Perhitungan sudah matang dan izin dari
KH Hasyim Asy’ari pun telah dikantongi. Maka pada 31 Januari 1926, Komite Hijaz
mengundang ulama terkemuka untuk mengadakan pembicaraan mengenai utusan yang
akan dikirim ke Muktamar di Mekkah. Para ulama dipimpin KH Hasyim Asy’ari
datang ke Kertopaten, Surabaya dan sepakat menunjuk KH Raden Asnawi Kudus
sebagai delegasi Komite Hijaz.
Namun setelah KH Raden Asnawi
terpilih, timbul pertanyaan siapa atau institusi apa yang berhak mengirim Kiai
Asnawi? Maka lahirlah Jam’iyah Nahdlatul Ulama (nama ini atas usul KH Mas Alwi
bin Abdul Aziz) pada 16 Rajab 1344 H yang bertepatan dengan 31 Januari 1926 M.

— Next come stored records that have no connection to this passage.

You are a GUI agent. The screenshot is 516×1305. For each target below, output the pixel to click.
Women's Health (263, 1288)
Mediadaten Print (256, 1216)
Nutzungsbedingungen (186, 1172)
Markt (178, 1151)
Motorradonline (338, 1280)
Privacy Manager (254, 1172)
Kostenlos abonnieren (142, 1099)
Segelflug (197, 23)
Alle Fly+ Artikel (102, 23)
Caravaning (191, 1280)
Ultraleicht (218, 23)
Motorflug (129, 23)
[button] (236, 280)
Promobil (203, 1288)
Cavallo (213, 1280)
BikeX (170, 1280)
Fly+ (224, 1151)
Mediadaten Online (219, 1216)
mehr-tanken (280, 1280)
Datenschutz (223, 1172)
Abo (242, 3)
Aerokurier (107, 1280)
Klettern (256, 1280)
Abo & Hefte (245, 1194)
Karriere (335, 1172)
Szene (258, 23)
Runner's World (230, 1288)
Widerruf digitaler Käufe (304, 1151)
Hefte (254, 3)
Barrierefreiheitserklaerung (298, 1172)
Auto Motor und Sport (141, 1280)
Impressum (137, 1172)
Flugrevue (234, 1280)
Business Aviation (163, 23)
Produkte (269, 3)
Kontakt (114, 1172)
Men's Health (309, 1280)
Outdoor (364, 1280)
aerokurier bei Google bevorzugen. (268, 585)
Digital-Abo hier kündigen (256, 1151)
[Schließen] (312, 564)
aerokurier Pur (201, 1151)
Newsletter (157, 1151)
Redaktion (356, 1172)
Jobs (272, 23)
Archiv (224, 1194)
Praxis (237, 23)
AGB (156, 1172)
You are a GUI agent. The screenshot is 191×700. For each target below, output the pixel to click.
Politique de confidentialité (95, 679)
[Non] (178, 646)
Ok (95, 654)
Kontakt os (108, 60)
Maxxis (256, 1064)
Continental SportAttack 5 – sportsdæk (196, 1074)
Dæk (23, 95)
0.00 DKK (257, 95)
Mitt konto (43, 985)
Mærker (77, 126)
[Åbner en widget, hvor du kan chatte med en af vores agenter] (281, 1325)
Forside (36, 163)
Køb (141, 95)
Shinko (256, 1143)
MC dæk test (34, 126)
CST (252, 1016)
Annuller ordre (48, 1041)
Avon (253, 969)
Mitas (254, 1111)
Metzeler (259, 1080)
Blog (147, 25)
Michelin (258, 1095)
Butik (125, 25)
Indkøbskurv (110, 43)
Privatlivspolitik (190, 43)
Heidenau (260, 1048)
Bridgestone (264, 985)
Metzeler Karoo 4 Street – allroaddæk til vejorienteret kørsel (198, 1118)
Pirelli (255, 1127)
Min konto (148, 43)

Riwayat-riwayat tersebut berkelindan
satu sama lain, yaitu ikhtiar lahir dan batin. Peristiwa sejarah itu juga
membuktikan bahwa NU lahir tidak hanya untuk merespons kondisi rakyat yang
sedang terjajah, problem keagamaan, dan problem sosial di tanah air, tetapi
juga menegakkan warisan-warisan kebudayaan dan peradaban Islam yang telah
diperjuangkan oleh Nabi Muhammad dan para sahabatnya.
Tepat pada 31 Januri 2020, Nahdlatul
Ulama berusia 94 tahun dalam hitungan tahun masehi. Sedangkan pada 16 Rajab
1441 mendatang, NU menginjak umur 97 tahun. Selama hampir satu abad tersebut,
NU sejak awal kelahirannya hingga saat ini telah berhasil memberikan sumbangsih
terhadap kehidupan beragama yang ramah di tengah kemajemukan bangsa Indonesia.
Setiap tahun, Harlah NU diperingati dua kali, 31 Januari dan 16 Rajab.